Was it worth it?  I had to weigh up the cost of being assertive against the cost of being treated rudely.  Yes, it was worth it for me.  It was part of my journey of standing up for myself.
I really do have a deep understanding of how difficult it is for some people to be assertive when other people treat them badly.
Anthony is a client of mine.  He has let people push him around all his life.  He had low self esteem and rarely was able to put his views forward persuasively in a work situation.  He did not command respect from his colleagues and at home he was considered to be a bit of a laughing stock by his teenage children.
Anthony began the difficult journey of overcoming his fears and becoming  more assertive, he has improved his profile at work and is now treated with respect.  He feels much better about himself.  He still finds asserting himself in conflict situations difficult, but he really appreciates the gains that he has made so far.


Standing up for yourself

October 2005
“If you stand up for yourself, you can get into a lot of trouble”.  Well that’s true, but it depends on the circumstances and how it is done.  If you live in Zimbabwe, I would not recommend standing on a street corner shouting “Robert Mugabe is a ruthless dictator who is murdering his own people.”   That would land you into heaps of trouble. 

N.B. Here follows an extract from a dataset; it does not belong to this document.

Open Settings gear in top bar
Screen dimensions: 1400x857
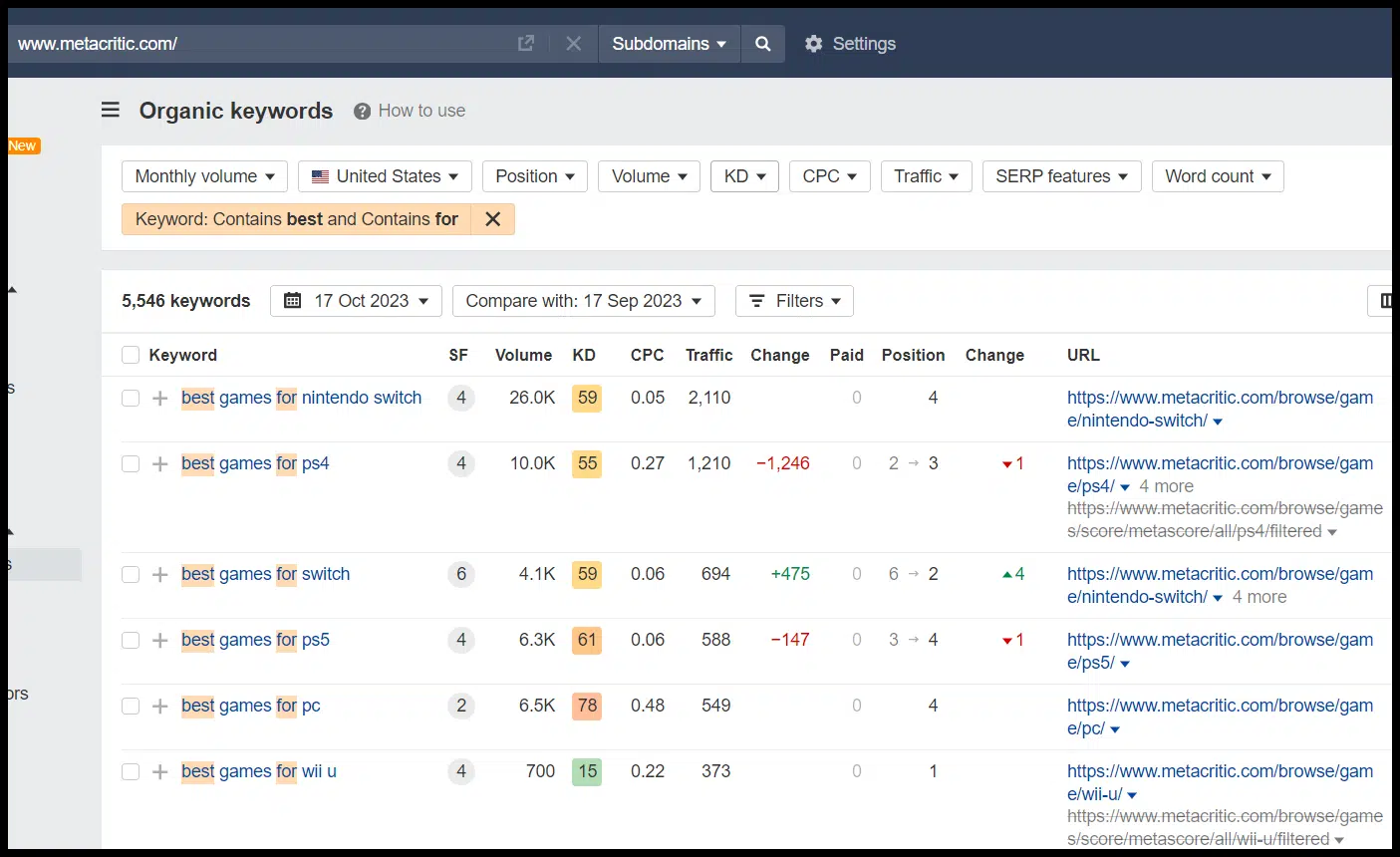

Here’s a four step program to be assertive and stay out of trouble:  The first step is to learn to believe in yourself enough to want to stand up for your rights.  The second step is to assess the situation as to whether it is safe to be assertive.  The third step is to work out your chances of having a win.  The fourth step is to work out the best strategy for dealing with a particular situation.
That first step is by far the hardest for people who are not assertive.  If it is hard for you, then do some work to improve your sense of self worth.  If necessary get some professional help.  One of the songs that I have written is called “I deserve”.  It is designed to help people increase their sense of self worth.
When you reach a point of believing in yourself, the rest is much easier.
Rod was having trouble with his boss John.  John kept asking him to do more and more.  Rod put in longer and longer hours to keep up.  Rod became very stressed and anxious.  When Rod complained to John about the pressure of work, John dismissed Rod’s concerns.  John said that the company was relying on Rod to meet the deadlines otherwise they would loose a big contract.
Rod needed a dose of the four steps.  About a year ago he got some professional help.  He changed his core beliefs about himself from “not good enough” to “I am worthwhile”.
Once he believed that he was worth looking after, he started to develop strategies to deal with John.  He decided on the number of hours that he was prepared to work in a week and presented this to John.  John was very upset and felt that Rod had let him down.  Rod (with his new self esteem) pointed out that he had been doing the work of two people.
John had to give way.  He couldn’t fire Rod because he would have to hire two people to replace him.  John made adjustments to the work place.  Morale went up and so did productivity.  Another happy ending.